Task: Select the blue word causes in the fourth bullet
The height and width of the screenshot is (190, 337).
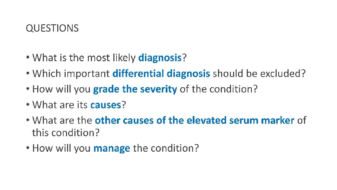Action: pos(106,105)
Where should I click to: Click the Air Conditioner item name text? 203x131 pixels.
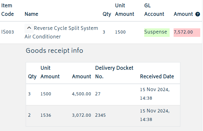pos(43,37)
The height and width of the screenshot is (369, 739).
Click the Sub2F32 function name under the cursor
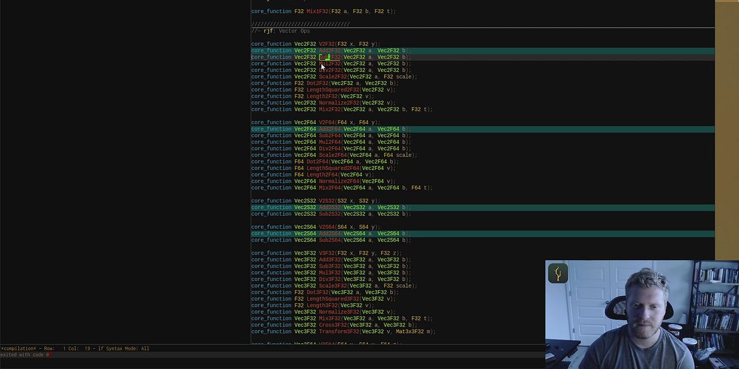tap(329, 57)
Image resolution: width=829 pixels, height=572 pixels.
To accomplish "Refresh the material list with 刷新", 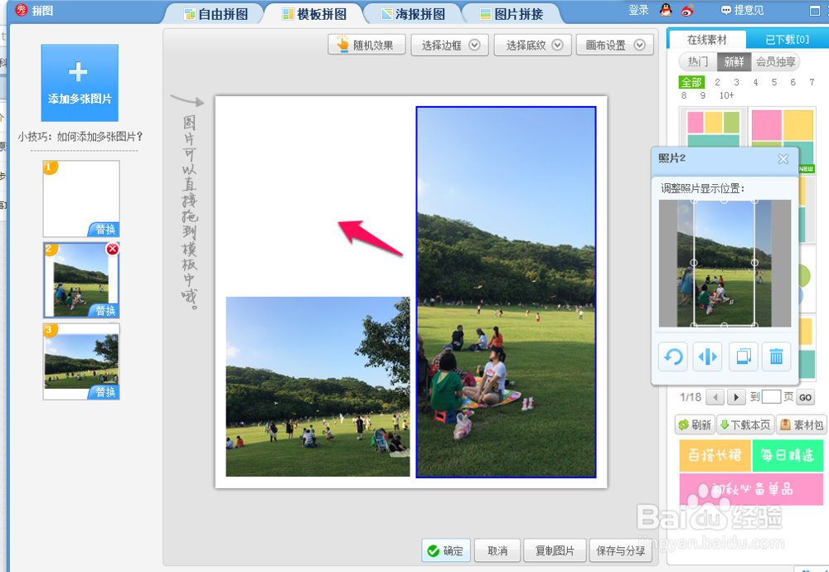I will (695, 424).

┄┄┄┄┄┄┄┄┄┄

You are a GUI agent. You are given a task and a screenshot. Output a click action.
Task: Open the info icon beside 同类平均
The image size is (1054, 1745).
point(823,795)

┄┄┄┄┄┄┄┄┄┄

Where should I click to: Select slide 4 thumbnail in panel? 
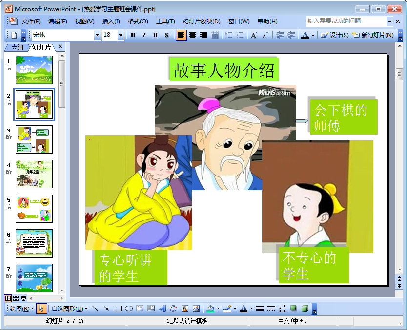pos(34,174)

┄┄┄┄┄┄┄┄┄┄

Problem details: Start with the line with "Task: Select the" in the listing above and stop after the line with "Image resolution: width=829". Write out exactly the lines in that stretch and no others, without pictures.

Answer space:
Task: Select the blue word causes in the fourth bullet
The height and width of the screenshot is (190, 337).
Action: pos(106,105)
Where should I click to: Click the Air Conditioner item name text? 203x131 pixels.
pos(43,37)
The height and width of the screenshot is (369, 739).
Click the Sub2F32 function name under the cursor
tap(329, 57)
Image resolution: width=829 pixels, height=572 pixels.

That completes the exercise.